NEW ORLEANS — A model predictive control algorithm for an artificial pancreas was superior to a proportional-integral-derivative algorithm for maintaining glucose levels within the safe range, according to results of a head-to-head clinical trial presented at the American Diabetes Association Scientific Session.

“There is a bewildering array of algorithms to use with the artificial pancreas,” Francis J. Doyle, III, PhD, dean of the Harvard Paulson School of engineering and applied sciences, said during his presentation. “This was our attempt at a capture-and-review paper, all of the possible variations on algorithmic design.”

Doyle and colleagues evaluated 20 adults with type 1 diabetes to compare model predictive control with proportional-integral-derivative control for an artificial pancreas.

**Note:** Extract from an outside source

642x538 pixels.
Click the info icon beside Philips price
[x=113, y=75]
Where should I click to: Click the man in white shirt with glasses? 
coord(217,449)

Both algorithms were compared in two supervised 27.5-hour closed-loop sessions.

The primary outcome was mean percent time in the glucose range of 70 mg/dL to 180 mg/dL.

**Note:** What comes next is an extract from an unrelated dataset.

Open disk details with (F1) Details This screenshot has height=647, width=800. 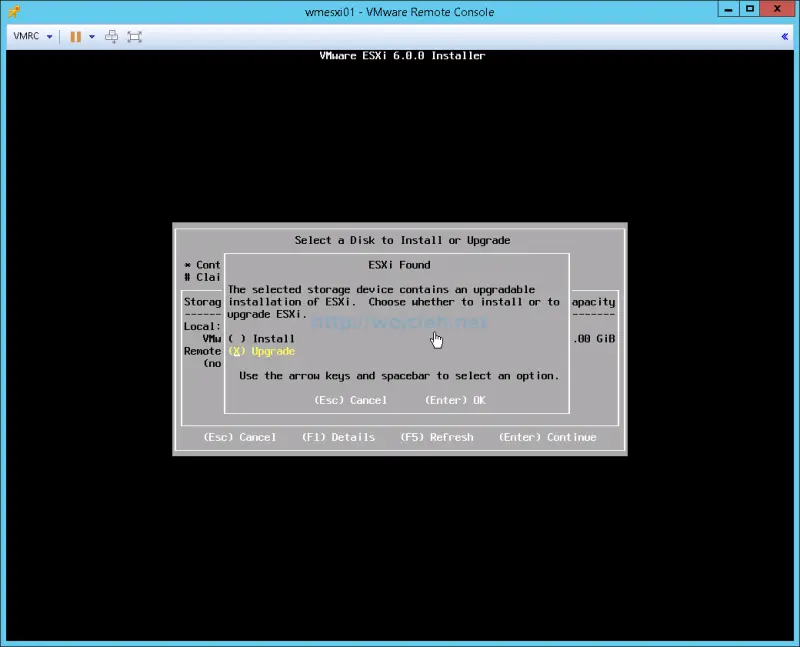point(338,437)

The study challenges were designed to model the use of an artificial pancreas and also stress the glycemic-control algorithms. There was no prior optimization of insulin pump clinical parameters used to initialize the artificial pancreas included in the challenge. The challenges included overnight control after a 65-g carbohydrate dinner, response to a 50-g carbohydrate breakfast and an unannounced 65-g carbohydrate meal to determine a missed meal bolus scenario.

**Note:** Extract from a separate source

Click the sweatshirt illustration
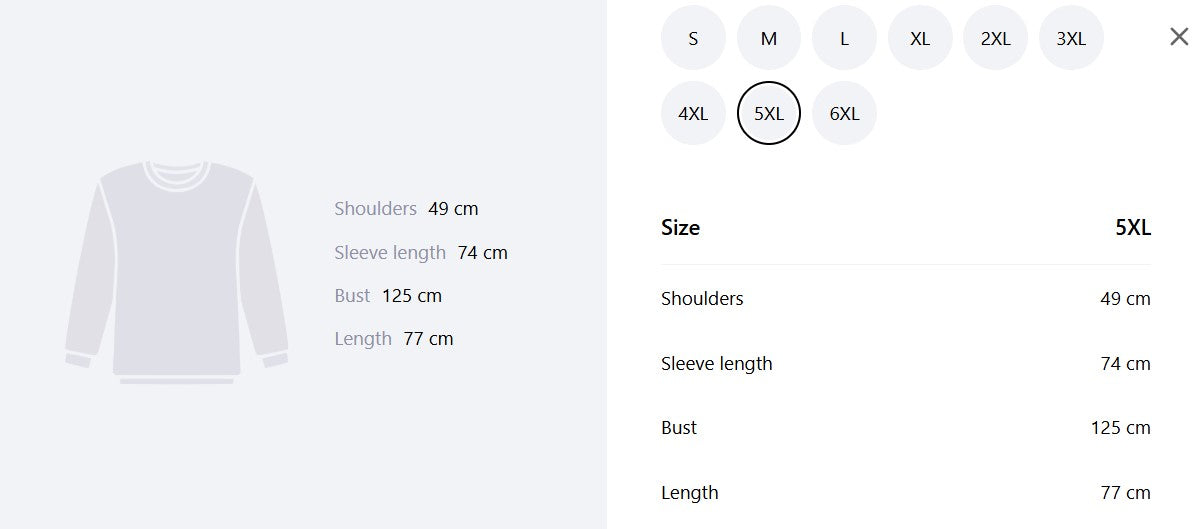Image resolution: width=1201 pixels, height=529 pixels. pyautogui.click(x=177, y=272)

Compared with proportional-integral-derivative control (63.7%), model predictive control yielded a significantly greater time in the 70 mg/dL to 180 mg/dL range (74.4%; P = .02). Mean glucose during the entire trial (model predictive control, 138 mg/dL vs. proportional-integral-derivative control, 220 mg/dL; P = .012) and during the 5-hour period after the unannounced meal (181 mg/dL vs. 220 mg/dL; P = .019) were further reduced with model predictive control compared with proportional-integral-derivative control. Time in less than 70 mg/dL did not differ significantly between to two algorithms.

“We feel this is really the first balanced, even-protocol comparison of the two algorithms designed under standard conditions with no special enhancements to the algorithm,” Doyle said. “We can conclude that both [algorithms] provided safe and effective management of the patients’ blood sugar. There were statistically significant improvements in the [model predictive control] algorithm over the [proportional-integral-derivative], particularly on the primary endpoint of 70 mg/dL to 180 mg/dL time in range.” – by Amber Cox

Reference:

Lee JB, et al. 80-OR. Presented at: American Diabetes Association Scientific Sessions; June 10-14, 2016; New Orleans.

Disclosure: Doyle reports no relevant financial disclosures.